# My new addition to the family :)



## MaryOfExeter (Sep 30, 2007)

We went to our club's auction last weekend and left with not only one of the young racers, but with this little guy as well. I was asked if I had any droppers and since I didn't, he gave me this squeaker for free. I think he is SO adorable, so I wanted to share him with you guys 



















I'm pretty sure it's a boy, since I've seen him trying to peck and wingslap others when they get too close (but just about all pigeons go through that stage, so I'm not for sure).
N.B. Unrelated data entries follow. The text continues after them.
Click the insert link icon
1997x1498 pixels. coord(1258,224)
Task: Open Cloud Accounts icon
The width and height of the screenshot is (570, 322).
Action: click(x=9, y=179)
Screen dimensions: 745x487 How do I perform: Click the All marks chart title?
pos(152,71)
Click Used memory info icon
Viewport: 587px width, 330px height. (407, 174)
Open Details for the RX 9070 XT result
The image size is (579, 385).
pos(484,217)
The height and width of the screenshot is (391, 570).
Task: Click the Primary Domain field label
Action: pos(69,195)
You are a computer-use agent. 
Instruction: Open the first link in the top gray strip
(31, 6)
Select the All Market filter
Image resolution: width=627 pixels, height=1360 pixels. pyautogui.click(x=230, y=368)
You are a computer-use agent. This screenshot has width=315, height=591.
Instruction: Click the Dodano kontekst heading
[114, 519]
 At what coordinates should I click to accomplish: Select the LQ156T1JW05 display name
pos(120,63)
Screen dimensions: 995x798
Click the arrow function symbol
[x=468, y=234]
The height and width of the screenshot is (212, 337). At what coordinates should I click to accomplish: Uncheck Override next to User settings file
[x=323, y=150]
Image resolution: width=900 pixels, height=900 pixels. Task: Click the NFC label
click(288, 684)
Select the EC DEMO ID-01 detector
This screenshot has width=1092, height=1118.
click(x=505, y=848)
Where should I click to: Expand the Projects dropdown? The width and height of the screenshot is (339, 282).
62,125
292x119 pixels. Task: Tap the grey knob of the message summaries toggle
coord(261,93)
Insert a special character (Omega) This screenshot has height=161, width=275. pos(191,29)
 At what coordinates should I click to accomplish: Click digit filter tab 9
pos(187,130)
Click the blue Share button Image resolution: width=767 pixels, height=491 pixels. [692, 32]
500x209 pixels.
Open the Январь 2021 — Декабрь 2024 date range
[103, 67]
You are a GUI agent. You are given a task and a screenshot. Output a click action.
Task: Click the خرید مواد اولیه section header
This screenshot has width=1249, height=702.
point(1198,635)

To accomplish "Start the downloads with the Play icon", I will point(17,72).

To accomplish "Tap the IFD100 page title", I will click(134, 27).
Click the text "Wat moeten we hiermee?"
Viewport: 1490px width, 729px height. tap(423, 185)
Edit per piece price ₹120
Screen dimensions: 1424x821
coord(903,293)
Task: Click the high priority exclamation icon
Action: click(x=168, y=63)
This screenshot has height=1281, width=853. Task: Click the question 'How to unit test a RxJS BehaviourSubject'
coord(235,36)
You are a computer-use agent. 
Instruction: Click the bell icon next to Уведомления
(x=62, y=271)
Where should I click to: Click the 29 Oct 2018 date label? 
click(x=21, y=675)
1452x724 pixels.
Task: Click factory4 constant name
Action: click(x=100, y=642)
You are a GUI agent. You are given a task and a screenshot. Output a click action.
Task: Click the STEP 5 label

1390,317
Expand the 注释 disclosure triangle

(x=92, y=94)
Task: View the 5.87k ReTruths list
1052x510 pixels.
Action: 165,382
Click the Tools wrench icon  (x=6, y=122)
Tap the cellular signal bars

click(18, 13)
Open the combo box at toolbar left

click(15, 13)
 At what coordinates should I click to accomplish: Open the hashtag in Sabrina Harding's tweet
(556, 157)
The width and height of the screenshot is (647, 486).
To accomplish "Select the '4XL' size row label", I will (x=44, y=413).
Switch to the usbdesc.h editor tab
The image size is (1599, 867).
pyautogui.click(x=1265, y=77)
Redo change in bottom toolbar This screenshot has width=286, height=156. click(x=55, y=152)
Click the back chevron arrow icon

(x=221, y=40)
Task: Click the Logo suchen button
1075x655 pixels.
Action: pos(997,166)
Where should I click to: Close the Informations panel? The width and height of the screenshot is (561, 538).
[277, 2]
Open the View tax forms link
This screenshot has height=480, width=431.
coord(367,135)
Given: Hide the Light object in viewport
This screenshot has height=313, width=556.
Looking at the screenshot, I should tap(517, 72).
It's funny to watch this since he still has his squeaky voice.


----------



## Lovebirds (Sep 6, 2002)

OH, he/she is SOO cute.......looks like there's eyeliner on the eye.  
Who'd you get it from? Smith Johnson by any chance? I know he has a few of these guys. Tried to get some of mine when I had them, but I wouldn't let him have any.


----------



## MaryOfExeter (Sep 30, 2007)

Yep that was him. He had a few others sold at the auction too. I had to go ask my dad what his name was...I can't remember names very well, haha.


And yeah, I feel sorry if this bird is a boy. He's sure to be made fun of by the other birds about his natural eyeliner


----------



## KIPPY (Dec 18, 2003)

> And yeah, I feel sorry if this bird is a boy. He's sure to be made fun of by the other birds about his natural eyeliner


Well, nowadays what's wrong with a little eyeliner on a boy pigeon. 

He/she is a adorable looking pigeon either way.


----------



## mr squeaks (Apr 14, 2005)

What an absolute CUTIE!!!

One just wants to pick him/her up to HUG and SCRITCH!!

Thought of a name yet???

Love and Hugs

Shi & Squeaks


----------



## maryjane (Jul 15, 2006)

What a cutie!! You both lucked out.


----------



## Pigeon lower (Oct 23, 2007)

old style frill i think it is.


----------



## EgypSwiftLady (Jan 14, 2008)

He is a cutie thats for sure! I love those pigeons with their lil' up do feathers.


----------



## MaryOfExeter (Sep 30, 2007)

mr squeaks said:


> What an absolute CUTIE!!!
> 
> One just wants to pick him/her up to HUG and SCRITCH!!
> 
> ...


Oh yes, he got plenty of hugs and scritches when he got home 

Haven't decided on a name yet though. Any ideas?


----------



## MaryOfExeter (Sep 30, 2007)

KIPPY said:


> *Well, nowadays what's wrong with a little eyeliner on a boy pigeon.*
> 
> He/she is a adorable looking pigeon either way.


Haha, good point!


----------



## BirdDogg10 (Aug 23, 2005)

Aww...too cute!

the line above his eye looks almost like a set of costume eye lashes.

(no offense to any one that uses fake lashes)

LOL...


----------



## mr squeaks (Apr 14, 2005)

Mmmm, with all the talk about the "eye liner," what about "George?" (after Boy George)...name could always be modified to "Georgia!" if a hen... 

Hugs

Shi


----------



## MaryOfExeter (Sep 30, 2007)

WHOA. It's funny you say that because when I first got the bird, I instantly said "You look like a George" and actually told my friends I had named him George for now, but it may turn into a Georgia. I just liked the name because I like The Beatles  Well now the name has finally stuck. George it is


----------



## Skyeking (Jan 17, 2003)

Well, George is certainly adorable! Thanks for sharing.


----------



## Maggie-NC (Jun 22, 2005)

Becky, George is gorgeous. Has the sweetest little face.


----------



## mr squeaks (Apr 14, 2005)

MaryOfExeter said:


> WHOA. It's funny you say that because when I first got the bird, I instantly said "You look like a George" and actually told my friends I had named him George for now, but it may turn into a Georgia. I just liked the name because I like The Beatles  Well now the name has finally stuck. George it is



  Telepathy, Mary, as in "great minds run along the same track??"

Hugs

Shi


----------